\section{Background and Related Work}
\label{sec:related_work}

\paragraph{Evaluating Graph Generative Models}
Several methods have been used for evaluating the performance of graph generative models. 
Some methods can be used for all graph types. These methods include novelty, uniqueness, Wasseretian distance between generated samples and a held-out set, Maximum Mean Dependency (MMD) for the degree, clustering coefficient and orbit count distributions between the generated samples and a held-out set as used by \citet{LiaoGRANs, martinkus2022spectre, Vignac2022DiGressDD, pmlr-v162-hoogeboom22a}. 

On the other hand, some of the metrics  are  specific for molecular generation tasks, such as the Frechet ChemNet Distance(FCD) introduced by \citet{Preuer2018FrchetCD}, or the Neighbourhood subgraph pairwise distance kernel (NSPDK) MMD introduced by \citet{Costa2010FastNS}. Other metrics include the  percentage of atom stability, molecule stability, validity of generated molecules as used by \citet{pmlr-v162-hoogeboom22a, Vignac2022DiGressDD} and others.

 As one critique of prior evaluations, \citet{o'bray2022evaluation} noticed that metrics based on MMD were sensitive to the choice of the kernel functions, the parameters of kernel, and the parameters of the descriptor function. \citet{thompson2022evaluation} also noted that current evaluation methods do not accurately capture the diversity of the generated samples,
 which lead them to propose their own approach based on using the graph embedding produced by GIN \citep{Xu2018HowPA} and calculating metrics on that embedding to better capture diversity.
 
\cite{southern2023curvature} recently proposed the use of curvature descriptors and  topological data analysis for a more robust and expressive metric for evaluating graph generative models but does not specifically consider thin support regions.
 Despite this progress, there are still deficiencies in the current metrics particularly, when it comes to measuring the ability of the model to generate data in thin support regions.
\paragraph{Related Train-Test Validation Methods}

While classic cross validation methods sample form i.i.d. splits \citep{Arlot2009ASO}, our approach creates splits that are nearly out-of-distribution, which means that there is a distribution shift between train and test.
Evaluating models under distribution shift has been studied for supervised learning under the names of domain adaptation (DA) \citep{Farahani2020ABR} and domain generalization (DG) \citep{Koh2020WILDSAB}. In both cases, the accuracy metric is evaluated on a test distribution that is different from the training distribution. However, both DA and DG primarily consider supervised learning tasks while we consider generative models. Thus, our approach can be viewed as a type of distribution shift evaluation for generative models.

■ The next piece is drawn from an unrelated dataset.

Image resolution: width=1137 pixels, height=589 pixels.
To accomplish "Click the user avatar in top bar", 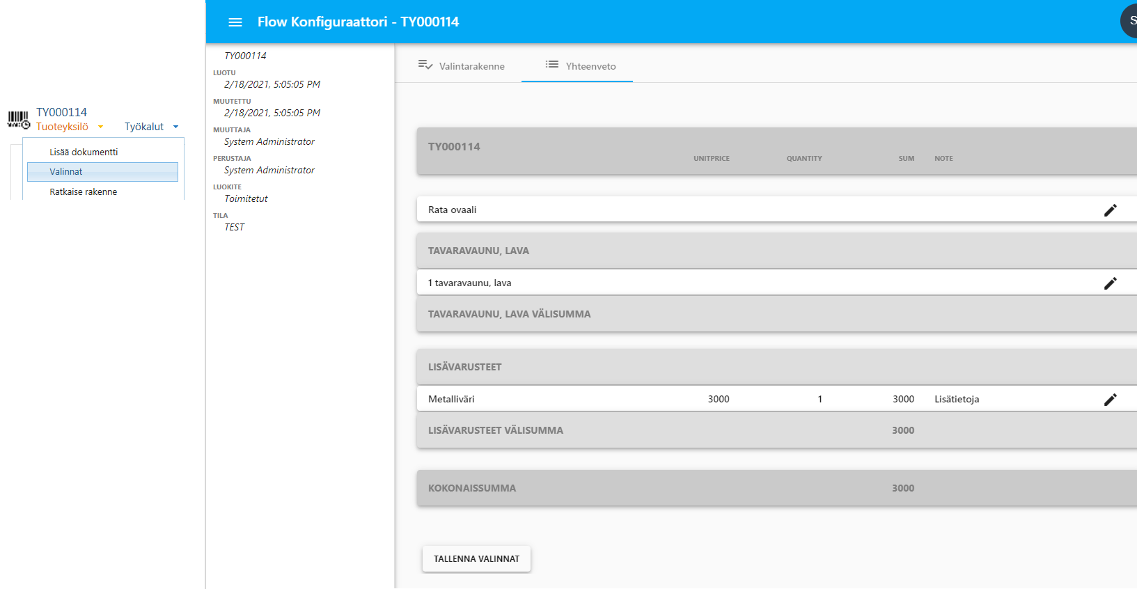I will (x=1129, y=21).
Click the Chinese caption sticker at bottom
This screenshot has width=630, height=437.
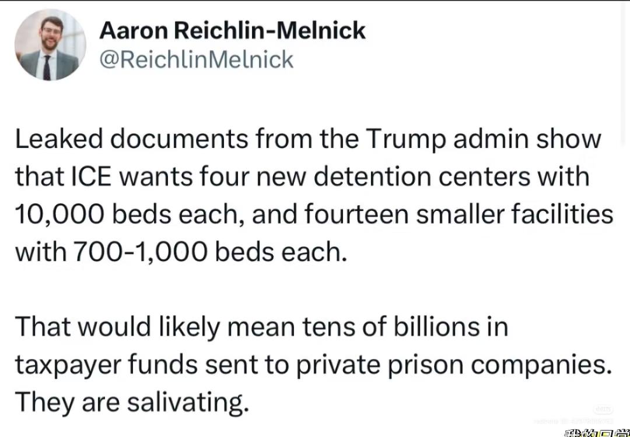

In a similar vein, \cite{bazhenov2023evaluating} propose a method for splitting the \emph{nodes} of a graph into in-distribution and out-of-distribution nodes based on structural properties.
This splitting enables the evaluation of node-level prediction tasks under distribution shifts.
We differ from this work because we split along graphs instead of along nodes, and ours is aimed at evaluating generative models while theirs is focused on node-level tasks.